> [Aim] Output every item below verbatim, one per line, in the order given.

> [Data extract]
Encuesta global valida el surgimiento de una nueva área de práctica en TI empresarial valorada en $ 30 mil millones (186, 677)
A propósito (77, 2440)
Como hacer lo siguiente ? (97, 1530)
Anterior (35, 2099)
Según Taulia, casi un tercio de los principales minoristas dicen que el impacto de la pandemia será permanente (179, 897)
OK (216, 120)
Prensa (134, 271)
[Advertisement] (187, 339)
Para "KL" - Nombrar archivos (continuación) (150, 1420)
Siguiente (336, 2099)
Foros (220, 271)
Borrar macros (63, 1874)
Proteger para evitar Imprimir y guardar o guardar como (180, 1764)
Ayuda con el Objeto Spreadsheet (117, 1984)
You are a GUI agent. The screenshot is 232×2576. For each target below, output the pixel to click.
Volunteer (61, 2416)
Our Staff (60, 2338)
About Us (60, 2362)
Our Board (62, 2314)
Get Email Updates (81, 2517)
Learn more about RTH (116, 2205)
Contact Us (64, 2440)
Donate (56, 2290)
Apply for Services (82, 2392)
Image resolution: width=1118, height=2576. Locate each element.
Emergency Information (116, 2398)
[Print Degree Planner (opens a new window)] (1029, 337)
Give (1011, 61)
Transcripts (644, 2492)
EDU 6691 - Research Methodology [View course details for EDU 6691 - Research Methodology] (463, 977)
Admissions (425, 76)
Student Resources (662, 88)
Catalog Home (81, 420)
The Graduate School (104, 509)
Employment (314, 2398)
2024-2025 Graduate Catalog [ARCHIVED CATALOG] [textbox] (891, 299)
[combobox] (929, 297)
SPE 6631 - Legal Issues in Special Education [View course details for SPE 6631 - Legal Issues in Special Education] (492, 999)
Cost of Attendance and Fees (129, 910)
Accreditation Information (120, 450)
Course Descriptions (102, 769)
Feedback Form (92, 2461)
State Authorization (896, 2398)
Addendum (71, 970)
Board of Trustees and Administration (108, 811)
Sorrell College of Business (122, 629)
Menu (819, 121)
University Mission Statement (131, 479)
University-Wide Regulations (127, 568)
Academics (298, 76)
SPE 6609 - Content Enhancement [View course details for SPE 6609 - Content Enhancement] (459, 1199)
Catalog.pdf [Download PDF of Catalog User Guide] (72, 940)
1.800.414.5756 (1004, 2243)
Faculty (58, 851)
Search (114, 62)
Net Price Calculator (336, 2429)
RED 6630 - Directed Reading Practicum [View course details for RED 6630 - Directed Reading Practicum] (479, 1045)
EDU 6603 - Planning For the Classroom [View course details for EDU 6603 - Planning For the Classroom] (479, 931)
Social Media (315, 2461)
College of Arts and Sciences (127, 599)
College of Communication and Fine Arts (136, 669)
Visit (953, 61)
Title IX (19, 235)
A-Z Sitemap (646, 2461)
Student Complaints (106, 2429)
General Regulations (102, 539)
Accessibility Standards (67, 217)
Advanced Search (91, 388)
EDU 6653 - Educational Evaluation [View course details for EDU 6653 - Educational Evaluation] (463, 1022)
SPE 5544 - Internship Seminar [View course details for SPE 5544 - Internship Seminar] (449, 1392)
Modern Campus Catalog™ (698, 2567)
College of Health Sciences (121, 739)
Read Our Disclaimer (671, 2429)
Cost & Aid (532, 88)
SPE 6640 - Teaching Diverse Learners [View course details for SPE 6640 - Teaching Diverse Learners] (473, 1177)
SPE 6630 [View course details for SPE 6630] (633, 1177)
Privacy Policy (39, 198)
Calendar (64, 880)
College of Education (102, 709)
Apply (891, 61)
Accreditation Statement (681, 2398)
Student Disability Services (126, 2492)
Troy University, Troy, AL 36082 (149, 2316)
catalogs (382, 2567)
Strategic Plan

> [Exercise result]
Encuesta global valida el surgimiento de una nueva área de práctica en TI empresarial valorada en $ 30 mil millones (186, 677)
A propósito (77, 2440)
Como hacer lo siguiente ? (97, 1530)
Anterior (35, 2099)
Según Taulia, casi un tercio de los principales minoristas dicen que el impacto de la pandemia será permanente (179, 897)
OK (216, 120)
Prensa (134, 271)
[Advertisement] (187, 339)
Para "KL" - Nombrar archivos (continuación) (150, 1420)
Siguiente (336, 2099)
Foros (220, 271)
Borrar macros (63, 1874)
Proteger para evitar Imprimir y guardar o guardar como (180, 1764)
Ayuda con el Objeto Spreadsheet (117, 1984)
You are a GUI agent. The screenshot is 232×2576. For each target below, output the pixel to click.
Volunteer (61, 2416)
Our Staff (60, 2338)
About Us (60, 2362)
Our Board (62, 2314)
Get Email Updates (81, 2517)
Learn more about RTH (116, 2205)
Contact Us (64, 2440)
Donate (56, 2290)
Apply for Services (82, 2392)
Image resolution: width=1118, height=2576. Locate each element.
Emergency Information (116, 2398)
[Print Degree Planner (opens a new window)] (1029, 337)
Give (1011, 61)
Transcripts (644, 2492)
EDU 6691 - Research Methodology [View course details for EDU 6691 - Research Methodology] (463, 977)
Admissions (425, 76)
Student Resources (662, 88)
Catalog Home (81, 420)
The Graduate School (104, 509)
Employment (314, 2398)
2024-2025 Graduate Catalog [ARCHIVED CATALOG] [textbox] (891, 299)
[combobox] (929, 297)
SPE 6631 - Legal Issues in Special Education [View course details for SPE 6631 - Legal Issues in Special Education] (492, 999)
Cost of Attendance and Fees (129, 910)
Accreditation Information (120, 450)
Course Descriptions (102, 769)
Feedback Form (92, 2461)
State Authorization (896, 2398)
Addendum (71, 970)
Board of Trustees and Administration (108, 811)
Sorrell College of Business (122, 629)
Menu (819, 121)
University Mission Statement (131, 479)
University-Wide Regulations (127, 568)
Academics (298, 76)
SPE 6609 - Content Enhancement [View course details for SPE 6609 - Content Enhancement] (459, 1199)
Catalog.pdf [Download PDF of Catalog User Guide] (72, 940)
1.800.414.5756 (1004, 2243)
Faculty (58, 851)
Search (114, 62)
Net Price Calculator (336, 2429)
RED 6630 - Directed Reading Practicum [View course details for RED 6630 - Directed Reading Practicum] (479, 1045)
EDU 6603 - Planning For the Classroom [View course details for EDU 6603 - Planning For the Classroom] (479, 931)
Social Media (315, 2461)
College of Arts and Sciences (127, 599)
College of Communication and Fine Arts (136, 669)
Visit (953, 61)
Title IX (19, 235)
A-Z Sitemap (646, 2461)
Student Complaints (106, 2429)
General Regulations (102, 539)
Accessibility Standards (67, 217)
Advanced Search (91, 388)
EDU 6653 - Educational Evaluation [View course details for EDU 6653 - Educational Evaluation] (463, 1022)
SPE 5544 - Internship Seminar [View course details for SPE 5544 - Internship Seminar] (449, 1392)
Modern Campus Catalog™ (698, 2567)
College of Health Sciences (121, 739)
Read Our Disclaimer (671, 2429)
Cost & Aid (532, 88)
SPE 6640 - Teaching Diverse Learners [View course details for SPE 6640 - Teaching Diverse Learners] (473, 1177)
SPE 6630 [View course details for SPE 6630] (633, 1177)
Privacy Policy (39, 198)
Calendar (64, 880)
College of Education (102, 709)
Apply (891, 61)
Accreditation Statement (681, 2398)
Student Disability Services (126, 2492)
Troy University, Troy, AL 36082 (149, 2316)
catalogs (382, 2567)
Strategic Plan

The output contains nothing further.